More, but not enough, Americans get AIDS tests
Guidelines making AIDS tests part of routine care have helped get more Americans tested, but more than half of adults still have no idea if they are infected, government researchers reported on Tuesday.
Nearly 83 million Americans have been tested for the AIDS virus, 11.4 million of them since the guidelines were issued in 2006, the U.S. Centers for Disease Control and Prevention said.
But 200,000 Americans are infected with the virus and do not know it, CDC director Dr. Thomas Frieden said.
“The numbers show that progress is possible,” Frieden told a news conference.
“They also show that progress is needed,” he added. “To see a steady improvement in just a two or three year period, I think, is quite encouraging. It’s progress but it’s not success.”
The CDC estimates that 1.1 million Americans are infected with the human immunodeficiency virus that causes AIDS, with 56,000 new infections each year.
The CDC’s Dr.

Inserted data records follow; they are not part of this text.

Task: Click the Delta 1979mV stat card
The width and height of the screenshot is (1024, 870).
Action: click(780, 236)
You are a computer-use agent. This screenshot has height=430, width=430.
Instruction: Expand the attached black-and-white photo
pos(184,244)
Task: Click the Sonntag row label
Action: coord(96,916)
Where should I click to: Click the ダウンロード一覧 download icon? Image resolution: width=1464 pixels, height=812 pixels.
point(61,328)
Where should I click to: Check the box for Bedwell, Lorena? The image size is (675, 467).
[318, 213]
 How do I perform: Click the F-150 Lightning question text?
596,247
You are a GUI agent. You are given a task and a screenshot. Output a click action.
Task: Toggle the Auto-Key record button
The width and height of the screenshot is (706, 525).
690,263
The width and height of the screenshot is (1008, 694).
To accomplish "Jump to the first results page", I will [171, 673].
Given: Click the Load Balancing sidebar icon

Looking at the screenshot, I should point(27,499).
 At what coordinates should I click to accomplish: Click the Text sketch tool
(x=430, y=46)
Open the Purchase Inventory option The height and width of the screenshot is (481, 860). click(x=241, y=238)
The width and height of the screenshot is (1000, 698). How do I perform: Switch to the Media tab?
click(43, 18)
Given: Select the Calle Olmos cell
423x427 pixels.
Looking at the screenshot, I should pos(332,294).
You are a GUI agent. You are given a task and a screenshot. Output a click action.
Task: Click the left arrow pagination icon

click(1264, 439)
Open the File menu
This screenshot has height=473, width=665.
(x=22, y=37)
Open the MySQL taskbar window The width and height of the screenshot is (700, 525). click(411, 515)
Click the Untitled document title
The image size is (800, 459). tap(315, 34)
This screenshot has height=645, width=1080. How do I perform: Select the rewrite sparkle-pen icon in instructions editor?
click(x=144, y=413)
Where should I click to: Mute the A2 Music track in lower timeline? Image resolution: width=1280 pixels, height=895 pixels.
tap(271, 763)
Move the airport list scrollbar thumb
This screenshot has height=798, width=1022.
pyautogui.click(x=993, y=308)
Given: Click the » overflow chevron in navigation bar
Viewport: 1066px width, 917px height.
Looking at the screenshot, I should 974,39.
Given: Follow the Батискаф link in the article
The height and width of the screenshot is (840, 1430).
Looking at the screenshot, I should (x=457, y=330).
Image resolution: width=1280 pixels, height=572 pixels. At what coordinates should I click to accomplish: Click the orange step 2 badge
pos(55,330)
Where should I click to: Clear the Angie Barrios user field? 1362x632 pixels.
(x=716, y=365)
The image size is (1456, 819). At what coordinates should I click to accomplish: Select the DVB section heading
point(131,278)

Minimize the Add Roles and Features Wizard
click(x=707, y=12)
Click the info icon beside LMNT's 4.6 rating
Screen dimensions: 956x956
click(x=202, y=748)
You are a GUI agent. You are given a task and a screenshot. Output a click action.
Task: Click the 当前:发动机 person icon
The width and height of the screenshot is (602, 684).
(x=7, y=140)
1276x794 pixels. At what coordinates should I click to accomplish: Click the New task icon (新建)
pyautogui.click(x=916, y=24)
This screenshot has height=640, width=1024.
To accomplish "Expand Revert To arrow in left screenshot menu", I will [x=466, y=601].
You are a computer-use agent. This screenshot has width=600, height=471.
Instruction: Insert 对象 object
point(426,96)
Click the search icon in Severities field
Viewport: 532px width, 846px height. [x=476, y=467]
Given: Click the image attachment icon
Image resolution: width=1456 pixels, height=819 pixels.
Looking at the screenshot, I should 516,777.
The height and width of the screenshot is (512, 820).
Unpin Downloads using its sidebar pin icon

Jonathan Mermin said people who do not know they are infected are far more likely to infect someone else with the incurable virus.
“People who know they are positive cut their risky behaviors in half,” Frieden said.
While there is no cure, a cocktail of HIV drugs can keep people healthy and studies also show that HIV patients who take the drugs are less likely to transmit the virus, which is spread in blood, semen and breast milk as well as on needles.
So in 2006, the CDC said that instead of making people ask for HIV tests, in effect admitting they may have engaged in risky behavior, people should be automatically tested unless they opt out. “It should be a normal, routine part of care,” Frieden said.
“Today’s data shows that following those recommendations, there was a significant increase in the number of Americans who were tested for the first time,” he added.
Last year 82.9 million adults between 18 and 64 said they had been tested for HIV - 11.4 million more than in 2006. In 2006, 40 percent of U.S. adults had been tested and in 2009, 45 percent had.
“Despite this progress, 55 percent of adults, and 28.3 percent of adults with a risk factor for HIV, have not been tested,” the CDC noted.
And 32 percent of people diagnosed with HIV in 2007 progressed to AIDS within 12 months. “In other words, they had unknowingly been infected with HIV for years without being diagnosed,” Mermin said.
On average, it takes 10 years for a person infected with HIV to develop AIDS if he or she is not treated.
Globally, more than 33 million people are infected with HIV, 22.5 million of them in sub-Saharan Africa, according to the United Nations.